Por Sérgio Diniz — Ecobraz Informa
São Paulo amanhece sob sol escaldante e termina o dia sob temporais intensos. No Sul, enchentes históricas. No Norte, fumaça e calor extremo. E enquanto isso, o planeta registra níveis recordes de CO₂, segundo a World Meteorological Organization.
O aquecimento que virou cotidiano
De 2023 para 2024, a concentração média de dióxido de carbono aumentou 3,5 ppm — a maior alta anual já registrada. O resultado: mais calor, menos regularidade nas chuvas e eventos extremos cada vez mais frequentes.
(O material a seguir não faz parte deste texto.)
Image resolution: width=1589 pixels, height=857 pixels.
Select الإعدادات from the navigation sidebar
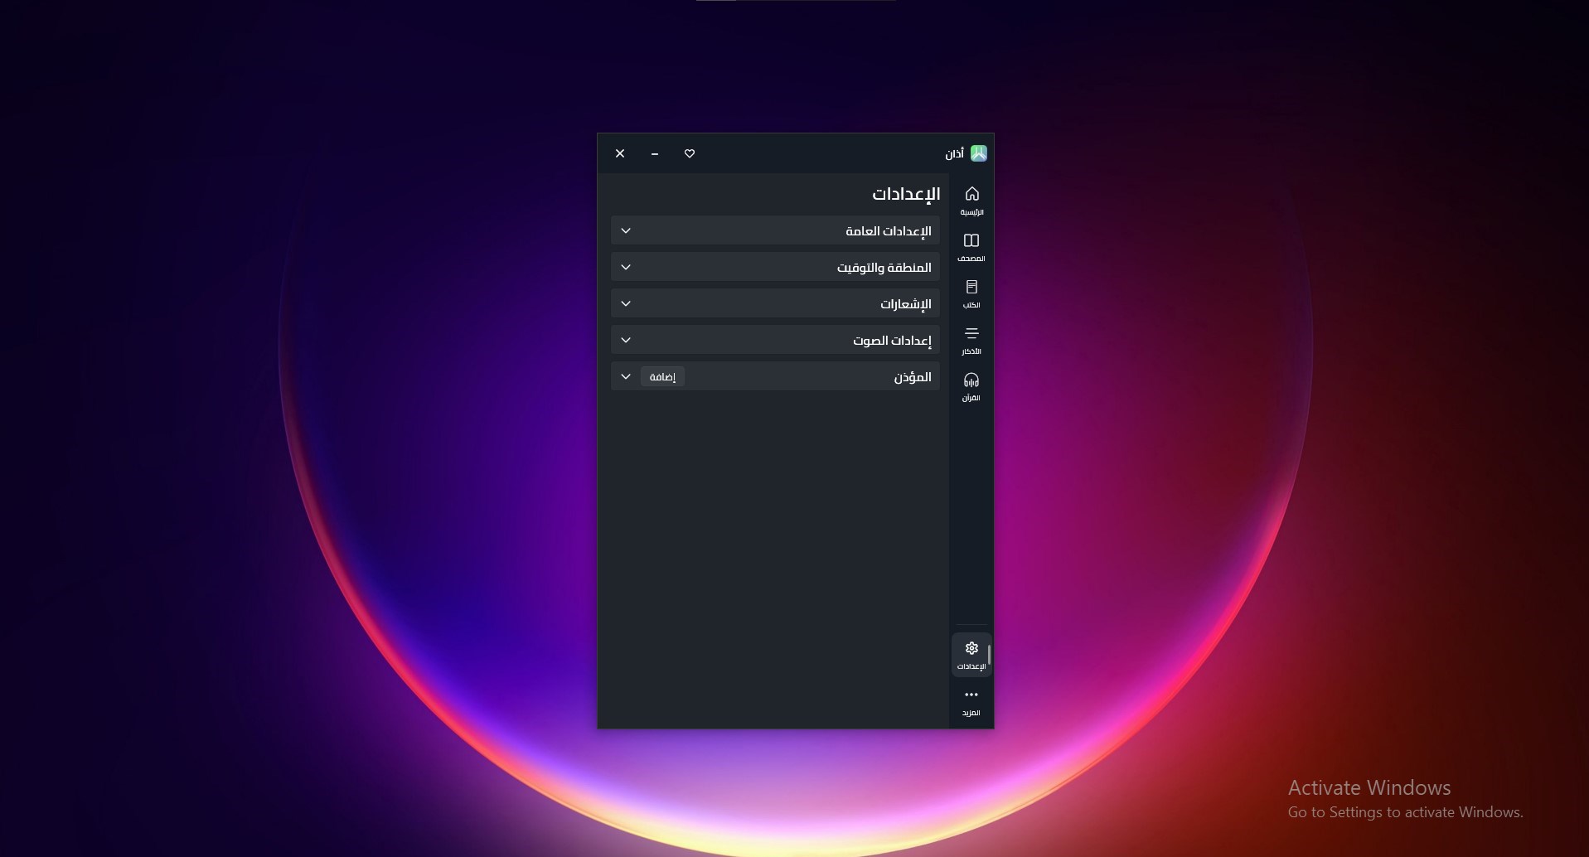click(x=971, y=655)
No Brasil, 92% dos municípios já sofreram com algum desastre climático nos últimos anos.
O caos climático de São Paulo
Em São Paulo, o padrão se repete: calor pela manhã, chuva às 15h e frio à noite. Essa instabilidade é explicada pelo aquecimento das massas de ar e pela falta de áreas verdes, que potencializam os efeitos urbanos. Segundo especialistas, os “rios voadores” da Amazônia — grandes fluxos de vapor — estão se tornando mais carregados, ampliando o volume de chuvas sobre o Sudeste (The Washington Post).
Extremos em cadeia no mundo
Ondas de calor no hemisfério norte, enchentes na Europa, secas prolongadas na América do Sul. O planeta vive um padrão de extremos. A WMO prevê que o período entre 2025 e 2029 será o mais quente já registrado, com forte impacto sobre a agricultura, a saúde e os recursos hídricos.
Da chuva à reciclagem: tudo está conectado
Muitos não percebem, mas até o lixo eletrônico tem papel nesse cenário. A produção de equipamentos tecnológicos consome metais e energia em larga escala, contribuindo para emissões e poluição. A Ecobraz, por meio da reciclagem e da logística reversa, ajuda a reduzir esses impactos, reaproveitando materiais e evitando a contaminação dos solos e águas subterrâneas.
Opinião — Por Sérgio Diniz
O clima virou assunto de todo dia — e não apenas de conferências. Como quem percorreu o país inteiro pelas estradas, vejo o tempo mudando a cada viagem. Chove onde antes fazia sol, venta onde era calmo. A COP30 vai debater soluções globais, mas a ação começa em cada escolha local. A Ecobraz mostra que sustentabilidade é prática, não discurso — e que o futuro precisa de atitudes agora.